As emissoras de tevê, por outro lado, tentam contornar os diversos desafios apresentados por essa crise. Ao mesmo tempo em que lidam com as indecisões quanto à grade de programação, afetada pelo cancelamento de gravações e mudanças estruturais, como a suspensão de shows de auditório, os canais precisam se preparar para a queda de arrecadação. 

Bob Bakish, CEO da ViacomCBS, disse em reunião com investidores, na semana passada, que a previsão "não é nada bonita". O pessimismo do executivo ecoa as estimativas da AMC Networks, que trabalha com a probabilidade de queda de 30% na receita do segundo trimestre de 2020. 

Alguns acreditam ainda que essa crise pode acelerar a migração dos grandes anunciantes para mídias digitais, com Google e Facebook liderando o setor.

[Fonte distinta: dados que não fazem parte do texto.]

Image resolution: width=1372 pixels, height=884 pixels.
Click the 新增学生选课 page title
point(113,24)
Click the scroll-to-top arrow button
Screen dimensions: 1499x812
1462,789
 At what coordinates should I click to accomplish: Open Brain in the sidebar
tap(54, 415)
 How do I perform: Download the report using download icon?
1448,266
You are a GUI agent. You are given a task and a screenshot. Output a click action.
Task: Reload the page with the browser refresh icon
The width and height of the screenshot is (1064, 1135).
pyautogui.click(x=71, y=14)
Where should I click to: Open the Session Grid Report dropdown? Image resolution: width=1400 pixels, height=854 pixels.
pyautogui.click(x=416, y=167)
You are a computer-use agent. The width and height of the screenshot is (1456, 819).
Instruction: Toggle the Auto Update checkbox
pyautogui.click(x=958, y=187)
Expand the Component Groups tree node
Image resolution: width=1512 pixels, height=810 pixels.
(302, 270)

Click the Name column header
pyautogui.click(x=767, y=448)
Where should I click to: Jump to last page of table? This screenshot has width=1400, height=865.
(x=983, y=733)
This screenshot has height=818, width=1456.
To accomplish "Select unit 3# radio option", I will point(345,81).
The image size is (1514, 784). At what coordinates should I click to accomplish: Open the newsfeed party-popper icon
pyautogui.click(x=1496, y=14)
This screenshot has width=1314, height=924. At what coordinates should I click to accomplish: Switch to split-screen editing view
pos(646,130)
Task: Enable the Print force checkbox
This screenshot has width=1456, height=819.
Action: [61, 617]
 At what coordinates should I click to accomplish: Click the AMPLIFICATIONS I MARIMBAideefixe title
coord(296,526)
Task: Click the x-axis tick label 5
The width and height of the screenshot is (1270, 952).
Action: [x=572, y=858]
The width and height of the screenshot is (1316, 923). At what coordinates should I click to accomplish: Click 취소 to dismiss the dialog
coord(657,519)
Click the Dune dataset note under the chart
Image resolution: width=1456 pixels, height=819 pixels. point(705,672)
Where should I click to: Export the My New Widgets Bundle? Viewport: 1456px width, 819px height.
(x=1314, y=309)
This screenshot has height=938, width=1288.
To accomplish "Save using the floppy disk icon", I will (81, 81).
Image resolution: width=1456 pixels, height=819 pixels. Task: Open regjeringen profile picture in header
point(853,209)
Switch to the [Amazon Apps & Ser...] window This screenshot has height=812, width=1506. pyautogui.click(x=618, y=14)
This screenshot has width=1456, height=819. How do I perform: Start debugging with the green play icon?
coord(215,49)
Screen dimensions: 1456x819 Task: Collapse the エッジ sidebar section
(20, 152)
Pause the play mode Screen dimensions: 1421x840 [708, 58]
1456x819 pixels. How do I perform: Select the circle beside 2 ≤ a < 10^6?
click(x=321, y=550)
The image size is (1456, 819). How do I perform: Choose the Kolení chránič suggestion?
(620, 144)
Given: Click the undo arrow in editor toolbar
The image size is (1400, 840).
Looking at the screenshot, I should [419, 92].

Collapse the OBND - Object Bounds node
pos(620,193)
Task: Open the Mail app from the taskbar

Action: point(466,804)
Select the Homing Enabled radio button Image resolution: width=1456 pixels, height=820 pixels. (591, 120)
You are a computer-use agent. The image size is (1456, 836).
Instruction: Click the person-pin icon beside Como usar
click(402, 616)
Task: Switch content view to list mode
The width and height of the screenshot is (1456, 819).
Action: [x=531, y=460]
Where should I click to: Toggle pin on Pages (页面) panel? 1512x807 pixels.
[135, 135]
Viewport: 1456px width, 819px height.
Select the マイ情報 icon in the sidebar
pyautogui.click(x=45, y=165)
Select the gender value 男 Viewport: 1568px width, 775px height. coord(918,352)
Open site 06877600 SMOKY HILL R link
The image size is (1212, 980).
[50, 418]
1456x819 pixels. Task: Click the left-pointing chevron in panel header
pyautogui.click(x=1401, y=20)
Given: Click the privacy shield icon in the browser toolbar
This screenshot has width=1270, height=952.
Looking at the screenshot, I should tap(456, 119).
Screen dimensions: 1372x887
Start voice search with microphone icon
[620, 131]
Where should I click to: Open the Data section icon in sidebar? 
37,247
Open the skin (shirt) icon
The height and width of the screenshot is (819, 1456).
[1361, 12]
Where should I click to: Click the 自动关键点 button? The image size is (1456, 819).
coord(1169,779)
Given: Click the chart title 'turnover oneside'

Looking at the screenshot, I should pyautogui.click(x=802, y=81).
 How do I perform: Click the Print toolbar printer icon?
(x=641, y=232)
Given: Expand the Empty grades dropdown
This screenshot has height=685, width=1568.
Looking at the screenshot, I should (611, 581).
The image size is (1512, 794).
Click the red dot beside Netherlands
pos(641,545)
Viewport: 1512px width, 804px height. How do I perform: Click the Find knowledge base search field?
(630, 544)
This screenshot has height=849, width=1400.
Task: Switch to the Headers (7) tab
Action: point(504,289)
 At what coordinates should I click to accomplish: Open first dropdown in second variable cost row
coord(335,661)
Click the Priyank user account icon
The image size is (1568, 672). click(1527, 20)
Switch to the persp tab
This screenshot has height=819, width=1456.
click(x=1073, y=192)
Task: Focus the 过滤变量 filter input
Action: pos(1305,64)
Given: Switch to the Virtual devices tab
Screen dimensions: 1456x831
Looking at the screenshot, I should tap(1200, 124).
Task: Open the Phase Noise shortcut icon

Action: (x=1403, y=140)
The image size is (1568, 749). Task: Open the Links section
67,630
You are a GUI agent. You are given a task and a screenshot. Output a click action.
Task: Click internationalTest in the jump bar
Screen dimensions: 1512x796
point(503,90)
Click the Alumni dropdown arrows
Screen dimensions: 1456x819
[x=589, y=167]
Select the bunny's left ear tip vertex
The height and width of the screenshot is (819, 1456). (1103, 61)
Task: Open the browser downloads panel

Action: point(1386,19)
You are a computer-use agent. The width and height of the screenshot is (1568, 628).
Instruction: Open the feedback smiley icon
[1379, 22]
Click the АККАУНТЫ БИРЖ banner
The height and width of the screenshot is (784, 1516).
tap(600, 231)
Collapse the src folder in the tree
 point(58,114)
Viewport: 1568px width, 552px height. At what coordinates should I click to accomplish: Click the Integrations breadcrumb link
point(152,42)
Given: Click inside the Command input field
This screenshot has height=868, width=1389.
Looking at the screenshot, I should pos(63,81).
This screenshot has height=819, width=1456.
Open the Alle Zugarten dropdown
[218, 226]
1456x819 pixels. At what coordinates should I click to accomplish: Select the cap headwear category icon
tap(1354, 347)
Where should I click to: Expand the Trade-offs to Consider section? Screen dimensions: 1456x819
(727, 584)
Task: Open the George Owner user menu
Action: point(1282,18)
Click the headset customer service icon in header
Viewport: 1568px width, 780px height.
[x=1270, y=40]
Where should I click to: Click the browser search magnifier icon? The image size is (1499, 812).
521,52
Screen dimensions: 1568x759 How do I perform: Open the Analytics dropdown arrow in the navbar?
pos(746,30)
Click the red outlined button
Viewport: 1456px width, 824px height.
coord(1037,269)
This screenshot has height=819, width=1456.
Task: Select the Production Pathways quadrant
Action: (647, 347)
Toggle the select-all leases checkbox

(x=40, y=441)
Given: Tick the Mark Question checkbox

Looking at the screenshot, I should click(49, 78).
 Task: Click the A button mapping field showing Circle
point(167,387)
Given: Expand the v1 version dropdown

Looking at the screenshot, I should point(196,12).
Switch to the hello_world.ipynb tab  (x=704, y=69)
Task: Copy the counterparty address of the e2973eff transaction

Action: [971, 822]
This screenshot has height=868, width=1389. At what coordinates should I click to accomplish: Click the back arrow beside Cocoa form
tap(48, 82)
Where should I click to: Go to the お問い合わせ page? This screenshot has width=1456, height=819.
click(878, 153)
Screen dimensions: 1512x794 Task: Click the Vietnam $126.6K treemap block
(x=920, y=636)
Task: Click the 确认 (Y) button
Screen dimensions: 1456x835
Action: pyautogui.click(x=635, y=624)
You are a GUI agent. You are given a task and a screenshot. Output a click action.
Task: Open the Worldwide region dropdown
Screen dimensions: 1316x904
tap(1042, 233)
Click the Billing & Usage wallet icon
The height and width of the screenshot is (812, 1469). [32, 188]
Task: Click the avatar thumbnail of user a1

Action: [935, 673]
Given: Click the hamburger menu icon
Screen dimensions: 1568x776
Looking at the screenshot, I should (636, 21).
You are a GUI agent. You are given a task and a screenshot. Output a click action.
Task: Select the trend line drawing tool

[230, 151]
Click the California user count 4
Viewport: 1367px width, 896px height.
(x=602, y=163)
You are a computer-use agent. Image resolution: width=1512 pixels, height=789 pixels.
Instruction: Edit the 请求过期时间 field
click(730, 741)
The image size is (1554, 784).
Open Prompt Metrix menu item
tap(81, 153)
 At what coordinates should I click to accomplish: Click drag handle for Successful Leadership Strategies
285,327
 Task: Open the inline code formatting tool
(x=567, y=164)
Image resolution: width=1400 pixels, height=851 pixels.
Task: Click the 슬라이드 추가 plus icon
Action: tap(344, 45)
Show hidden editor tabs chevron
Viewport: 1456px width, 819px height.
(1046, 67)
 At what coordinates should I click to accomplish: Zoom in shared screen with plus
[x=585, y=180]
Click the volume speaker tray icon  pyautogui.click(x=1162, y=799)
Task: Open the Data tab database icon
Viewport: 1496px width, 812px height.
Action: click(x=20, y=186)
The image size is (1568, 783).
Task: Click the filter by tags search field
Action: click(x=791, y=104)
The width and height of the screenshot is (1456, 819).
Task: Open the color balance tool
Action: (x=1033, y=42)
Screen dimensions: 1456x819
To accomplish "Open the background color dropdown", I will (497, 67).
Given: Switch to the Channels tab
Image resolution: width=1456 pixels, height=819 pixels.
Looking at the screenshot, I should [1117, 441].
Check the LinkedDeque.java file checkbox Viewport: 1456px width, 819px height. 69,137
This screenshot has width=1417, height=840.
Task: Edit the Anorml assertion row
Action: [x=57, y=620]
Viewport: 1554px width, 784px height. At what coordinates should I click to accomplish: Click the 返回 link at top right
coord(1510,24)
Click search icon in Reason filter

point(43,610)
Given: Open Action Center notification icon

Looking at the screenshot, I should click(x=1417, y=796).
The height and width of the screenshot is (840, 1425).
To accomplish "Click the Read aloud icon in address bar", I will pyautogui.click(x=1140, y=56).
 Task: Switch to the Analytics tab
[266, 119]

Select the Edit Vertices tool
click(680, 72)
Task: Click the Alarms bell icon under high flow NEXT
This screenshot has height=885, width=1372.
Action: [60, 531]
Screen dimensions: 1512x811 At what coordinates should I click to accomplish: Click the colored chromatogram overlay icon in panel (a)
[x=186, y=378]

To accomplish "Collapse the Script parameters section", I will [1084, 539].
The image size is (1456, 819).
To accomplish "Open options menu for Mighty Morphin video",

"Os clientes gostam de retorno mensurável e as redes sociais e plataformas eletrônicas permitem monitorar com bastante exatidão o desempenho de uma campanha", disse ao NeoFeed, em condição de anonimato, uma diretora de arte que trabalha em uma grande agência de publicidade sediada em Atlanta.

Para ela, as estratégias para mídia eletrônica dão mais retorno por um investimento menor. "Sobretudo porque permitem uma segmentação do público-alvo que a televisão não consegue." 

Apesar das vantagens, a diretora não acredita na "morte" da publicidade televisiva. "Acho que cada veículo tem sua função e seu espaço, então os anúncios de tevê com certeza vão continuar existindo, mas de uma forma diferente". 

Ao WSJ, Chris Brandt, CMO da rede de fast-food de comida mexicana Chipotle, disse que "viu excelentes resultados nas campanhas do Facebook e do Instagram". 

Um porta-voz da General Mills, conglomerado dono de marcas como Cheerios e Nature Valley, confirmou que a empresa está redirecionando parte de seu orçamento de propaganda televisiva para vídeos digitais, sites de e-commerce e outras plataformas que estão ganhando tração durante a pandemia. 

Embora ainda estejamos longe de um desfecho para essa história, tudo indica que o drama das emissoras não tenha um final feliz. A consultoria Kantar Media identificou uma retração de US$ 2 bilhões, ou 30%, em algumas categorias de anúncios de televisão, entre 17 de fevereiro e 26 de abril. 

Alguns canais mantêm viva a expectativa de virar o jogo no segundo semestre, confiantes de que a NFL, a liga profissional de futebol americano, retome suas atividades em setembro, conforme planejado.

OS EUA celebram também em setembro o Dia do Trabalho, um feriado nacional relevante para o país, que é seguido do lançamento dos novos modelos de carros no mercado americano. 

Com tantos acontecimentos, a rede ABC estabeleceu, em 1962, que estrearia sua programação sempre em setembro. Outras emissoras logo adotaram o mesmo calendário. 

As conversas sobre patrocínio e campanhas publicitárias começam em maio, com direito a rodadas de reuniões e pitches presenciais. Este ano, todos os eventos do gênero foram cancelados e os executivos acreditam que isso reflita no volume de contratos assinados.  

Enquanto alguns defendem a mudança nesse calendário histórico, outros acreditam que seja mais prudente estabelecer acordos mais flexíveis, que permitam o "reembolso" dos anunciantes em caso de uma segunda onda de contágio pelo novo coronavírus.

De qualquer maneira, a forma de fazer televisão – e de anunciar nela – nunca mais será a mesma depois da crise.